Palo Alto, CA • On-site

$123K - $168K/yr

Full-time

Posted 28 days ago


Job description

Job Summary:
Unconventional AI is a company focused on redefining computing to solve the energy limitations of AI. They are seeking a key contributor to build a next-generation ML model training platform and co-design training systems alongside novel AI models and hardware.
Responsibilities:
• Build and maintain highly optimized, model-specific training stacks specifically tuned for state-of-the-art generative vision, language, and world models.
• Design and scale multi-node distributed training systems, implementing elastic sharding and robust data streaming pipelines for fast, large-scale iteration. Implement and robust model checkpointing and recovery mechanisms.
• Develop and optimize kernels using low-level programming models like CUDA and Triton.
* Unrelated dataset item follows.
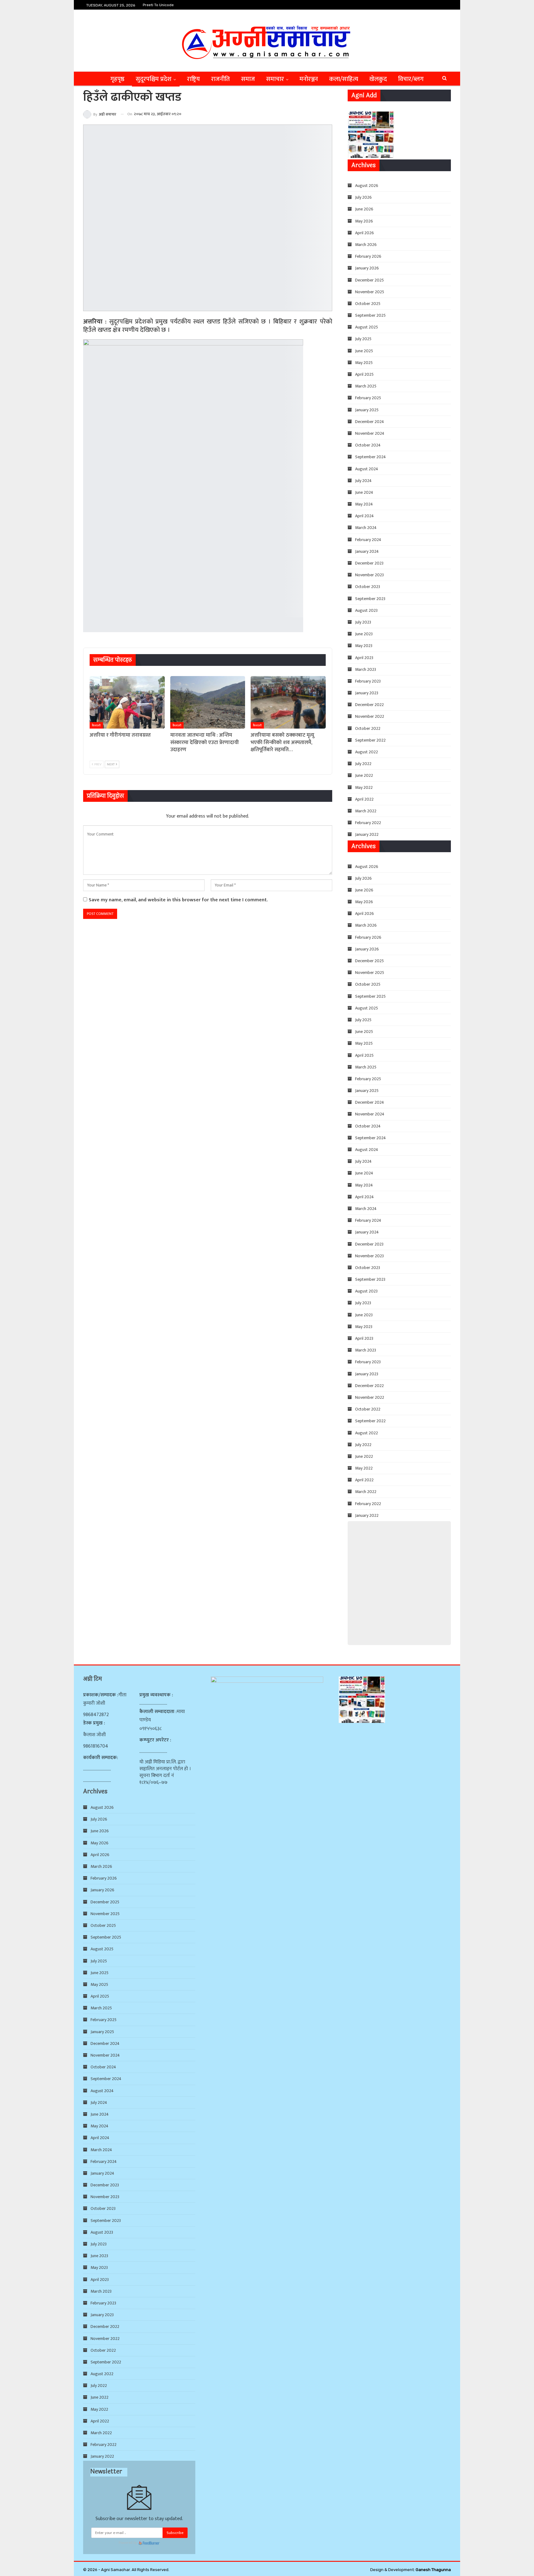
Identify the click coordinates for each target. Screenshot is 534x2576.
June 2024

Design rigorous benchmarking suites to track Model Flops Utilization (MFU), memory bandwidth, and convergence stability.
• Act as a translator, discussing algorithmic trade-offs with theorists and converting model requirements into concrete specifications for infrastructure and hardware engineering teams.
Qualifications:
Required:
• Education: An MS/PhD or equivalent research/project experience in a quantitative field such as AI/Machine Learning, Computer Science, Physics, Electrical Engineering, or Applied Math.
• Experience: Veteran of the modern ML software stack. Demonstrated ability to map state-of-the-art AI model architectures (e.g., transformers, Mixture of Experts, diffusion models) to system performance implication. Deep expertise in how models are partitioned across a cluster, with a mastery of communication primitives, and parallelism strategies.
• Software Development: Proven track record of implementing, debugging, and maintaining production-grade training frameworks—such as Megatron-LM, DeepSpeed, Ray, PyTorch Lightning—turning raw compute into a reliable model-building factory.
Preferred:
• Unconventional Co-Design: A forward-looking perspective on co-designing algorithms for unconventional computing paradigms that map closely to the physics of underlying systems.
Company:
Unconventional AI rethinks computer foundations to optimize energy efficiency for AI. Founded in 2025, the company is headquartered in San Francisco, USA, with a team of 11-50 employees. The company is currently Early Stage.